GONZALO AGUIRRE RAMIREZ
Ha plateado la luna el Riachuelo" principian los versos del tango "La cantina", que allá por 1951 grabara Aníbal Troilo con la colaboración vocal de Jorge Casal. Si el autor de esa hermosa letra, Cátulo Castillo, la hubiera escrito años más tarde, -no demasiados-, ciertamente no hubiera utilizado esa imagen de la luna iluminando las aguas de ese curso de agua, pues hubiera sonado absolutamente irreal.
Y, si tal cosa hubiera sucedido, quizás los 3.500.000 bonaerenses que viven en la cuenca del Riachuelo y su afluente el Matanza, habrían reaccionado con asombro y hasta con indignación. ¡Aguas plateadas las del Riachuelo, que hace varias décadas que son una auténtica cloaca! A su vera, hay 140 basurales que ocupan 400 hectáreas y en su corriente negruzca y pestilente se vierten cada día 80.000 metros cúbicos de residuos industriales.
Estos datos los hemos tomado de las informaciones periodísticas relativas a una sentencia inapelable de la Suprema Corte de Justicia argentina, en cuyo mérito ésta ordenó al gobierno del "señor K" que, en un plazo de treinta días, presente un plan para limpiar el Riachuelo, acordado con las autoridades provinciales y municipales de Buenos Aires, cuyas jurisdicciones deslinda el inmundo riacho.
El fallo del máximo órgano judicial del país vecino acogió así una demanda presentada dos años atrás, por pobladores de la zona contaminada, contra el Estado y 44 empresas industriales que vierten sus efluentes en las mismas aguas otrora plateadas que recordaba "Catulín".
Hace cerca de tres años que Kirchner ocupó interinamente la Casa Rosada. ¿Ignoraba, cuando allí llegó muy ayudado por Duhalde - de cuyos favores recibidos jamás podrá decir "creo habérteles pagado"- la feroz agresión que la pestilencia del Riachuelo significa para el medio ambiente de buena parte de la capital de su país? Por supuesto que no, por tratarse de un hecho notorio. Notorio y lamentable. ¿Hizo algo por corregir esa vergonzosa situación? Nada. Absolutamente nada.

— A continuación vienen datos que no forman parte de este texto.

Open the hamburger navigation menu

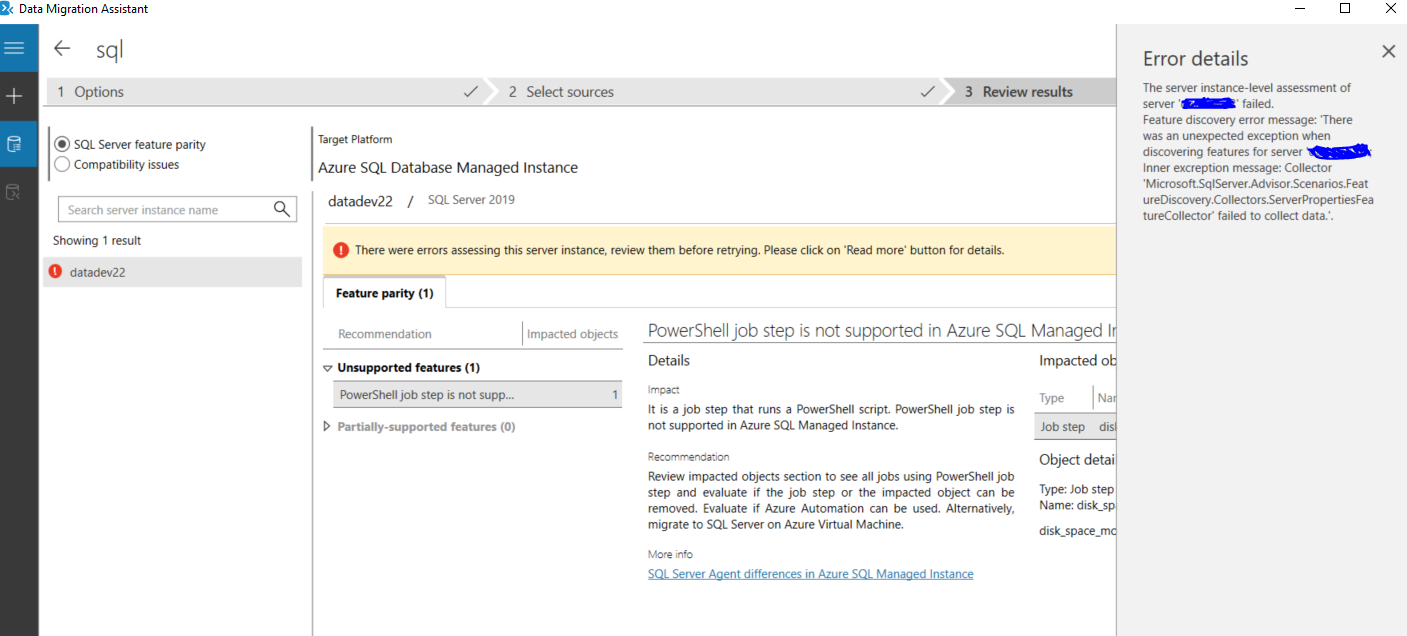point(14,47)
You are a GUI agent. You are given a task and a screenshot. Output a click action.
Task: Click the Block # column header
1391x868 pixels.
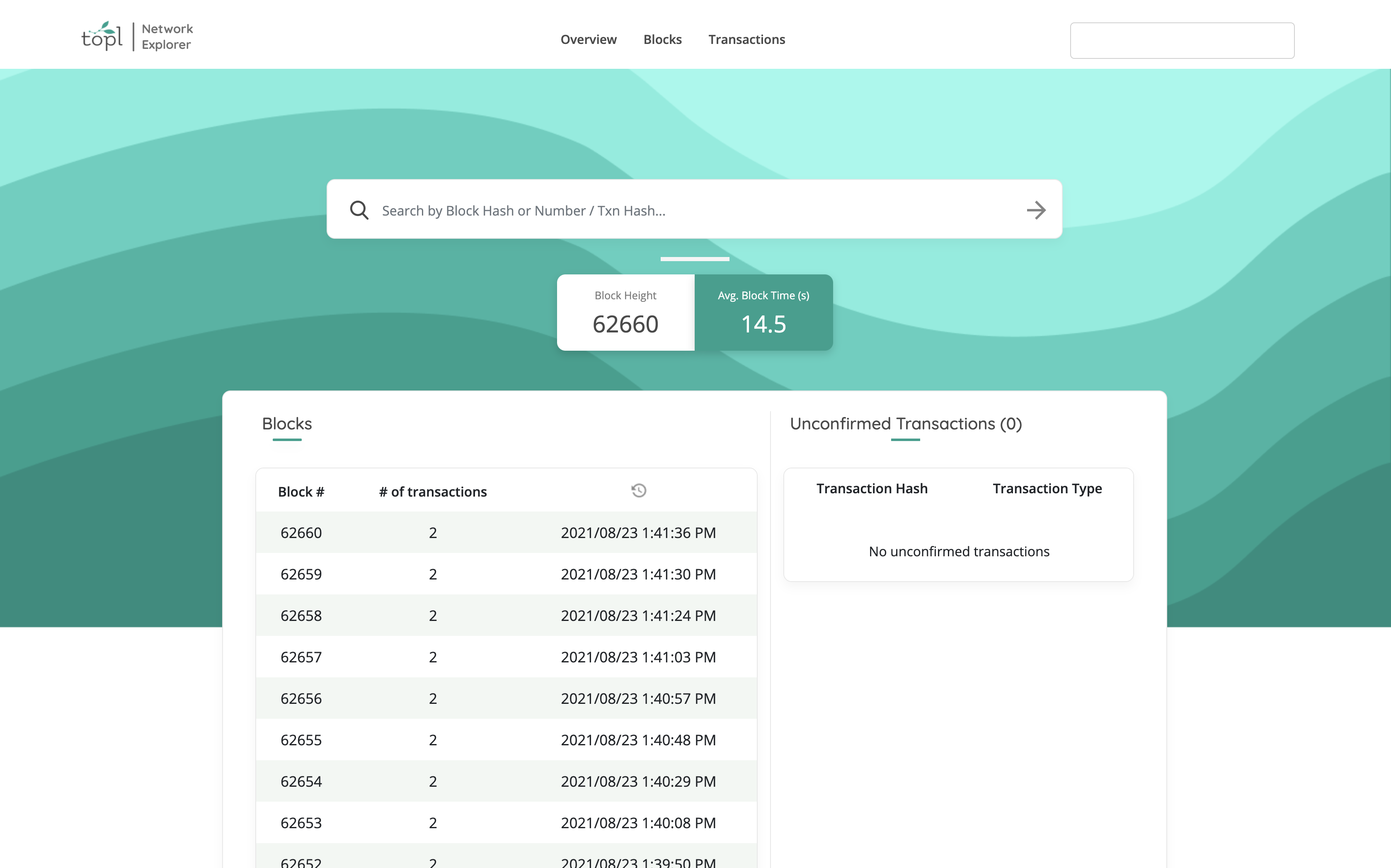[x=300, y=492]
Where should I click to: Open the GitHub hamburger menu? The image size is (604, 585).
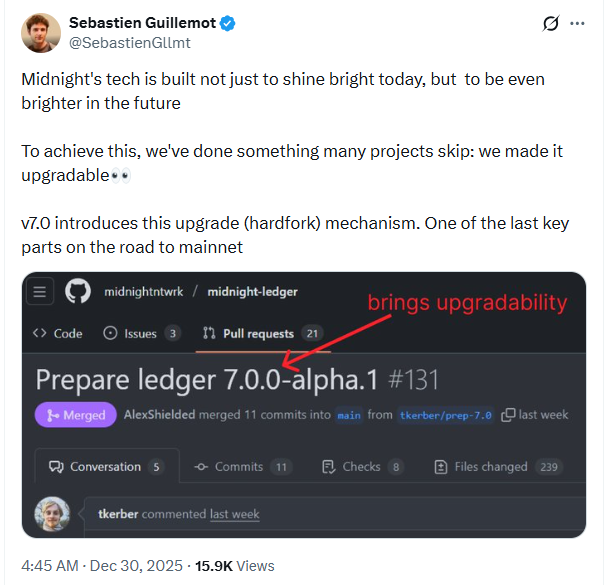[x=41, y=292]
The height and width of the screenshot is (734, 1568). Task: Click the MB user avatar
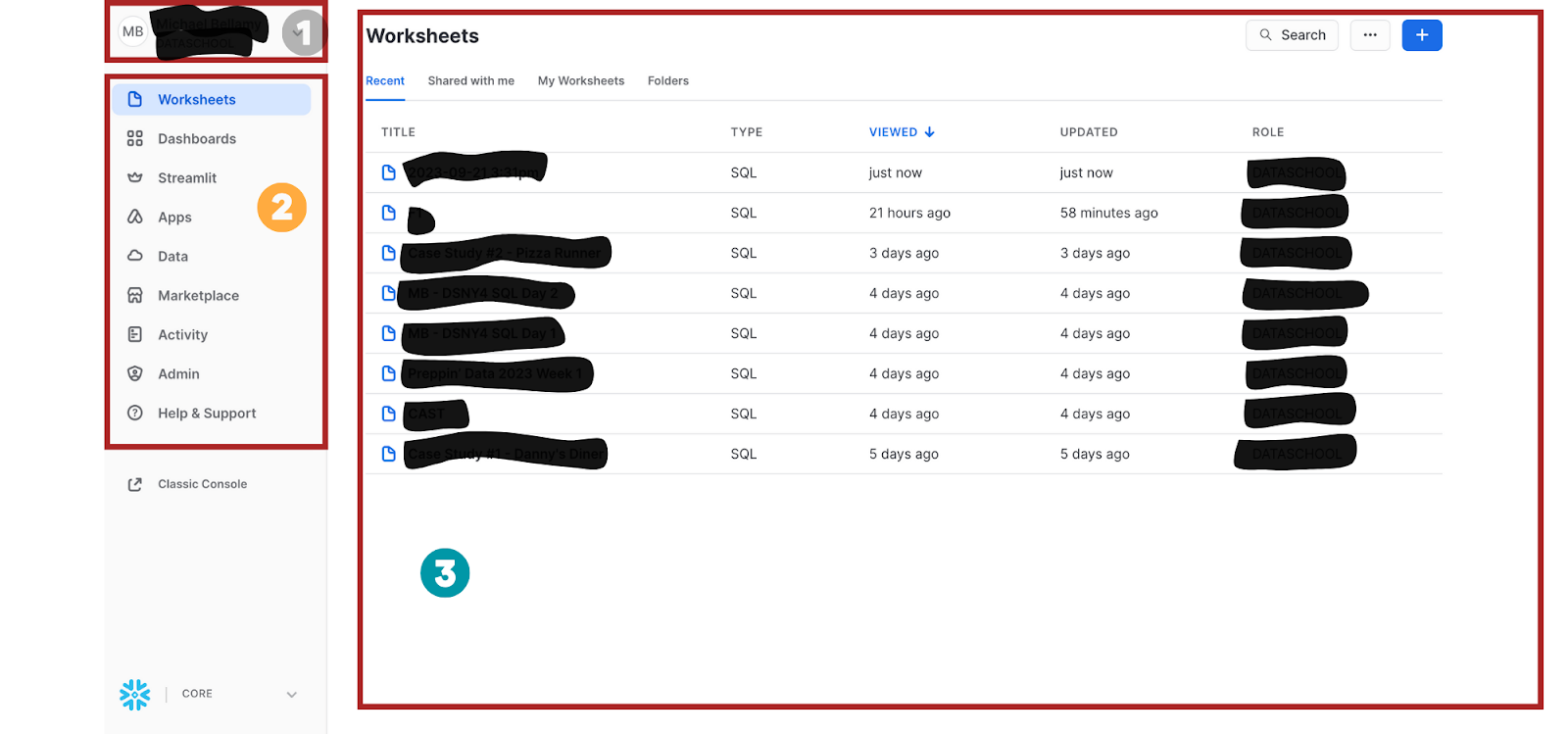point(133,31)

Llegó el 2004 y se presentó la demanda de marras. ¿No fue informado, este presidente arrogante y reñido con los buenos modales, que el Estado que él preside había sido emplazado judicialmente en razón de su contumacia en no hacer cumplir las más elementales normas de preservación del medio ambiente? Supónese que sí. ¿Hizo algo para impedir el ineludible fallo condenatorio? Nada, absolutamente nada. Ello no le impidió, según lo sabe el mundo entero, demandar a nuestro país ante la Corte de La Haya -¡nada menos!-, por el presunto riesgo de contaminación de las aguas del río Uruguay por dos fábricas de pasta de celulosa, que recién se están construyendo y cuya erección pretende impedir por vía de medidas cautelares.
Esas "papeleras", como ha dado en llamárselas, aplicarán las más avanzadas normas de protección medioambiental, a regir en la Unión Europea desde el año 2007.
Entre tanto, en la Argentina funcionan, a orillas del Paraná, una docena de obsoletas fábricas de ese carácter, todas ellas altamente contaminantes. ¿Lo ignora el "señor K"? No, no lo ignora, a pesar de lo cual ha querido justificar su agresión a nuestro país y su demanda en La Haya con el único argumento de la defensa de la vida. ¡Qué tupé! Hora es de decir, ante tanto caradurismo:
El rey está desnudo. Lo ha desnudado la Suprema Corte de su propio país.